_PROBLEM STATEMENT_: Starting with the line that holds "This screenshot has height=978, width=1964.", reproduce each line through the last one of the data, exactly as written. Pictures are not copied.

_EXTRACTED DATA_:
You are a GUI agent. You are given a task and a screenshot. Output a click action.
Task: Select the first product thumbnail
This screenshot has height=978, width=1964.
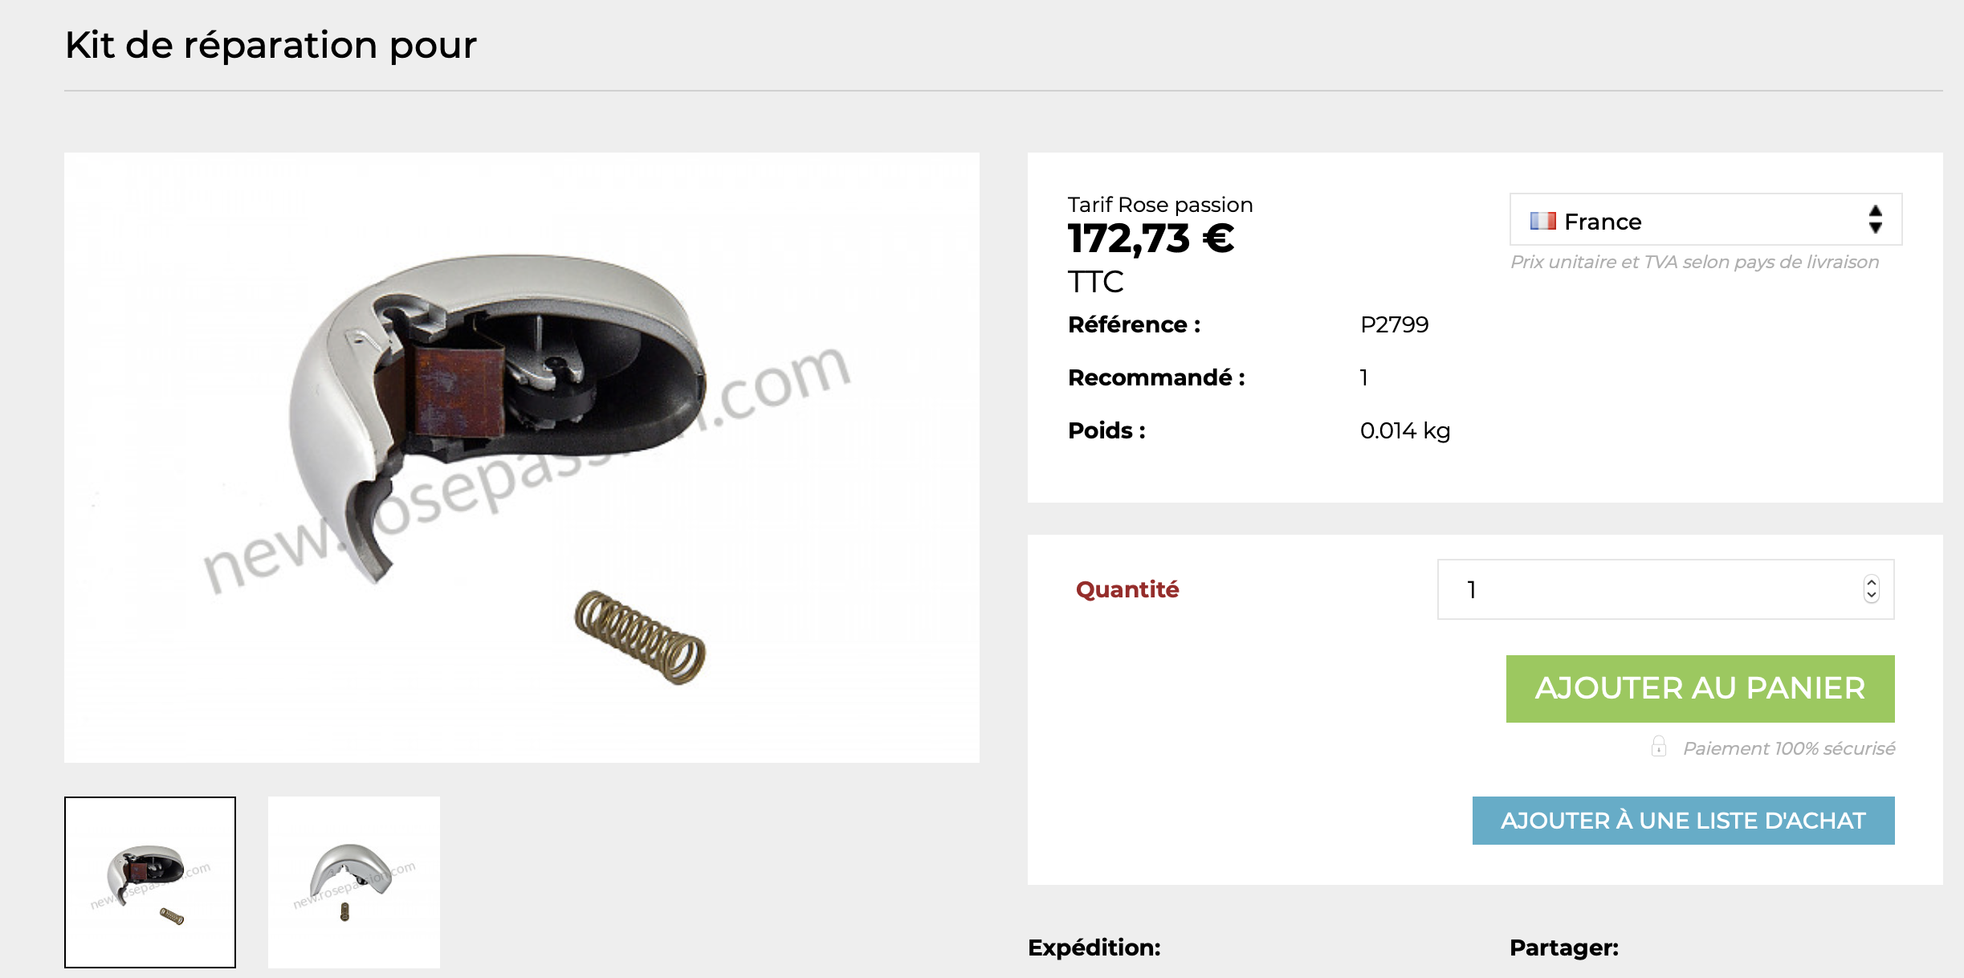click(x=150, y=882)
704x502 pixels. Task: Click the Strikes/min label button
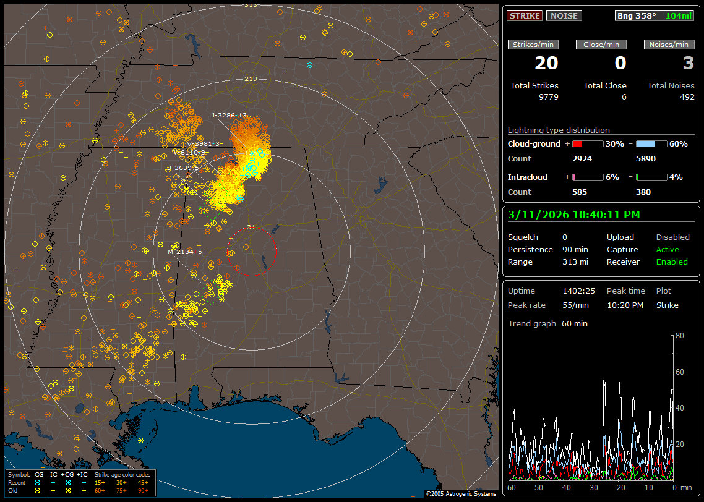pos(533,45)
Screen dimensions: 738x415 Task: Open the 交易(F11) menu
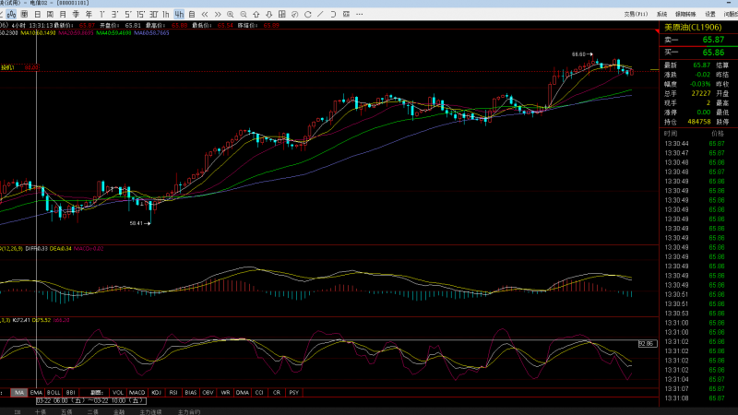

_YOUR RESPONSE_:
This screenshot has height=978, width=1964.
click(x=150, y=882)
704x502 pixels. Task: Click the Strikes/min label button
pos(533,45)
Screen dimensions: 738x415 Task: Open the 交易(F11) menu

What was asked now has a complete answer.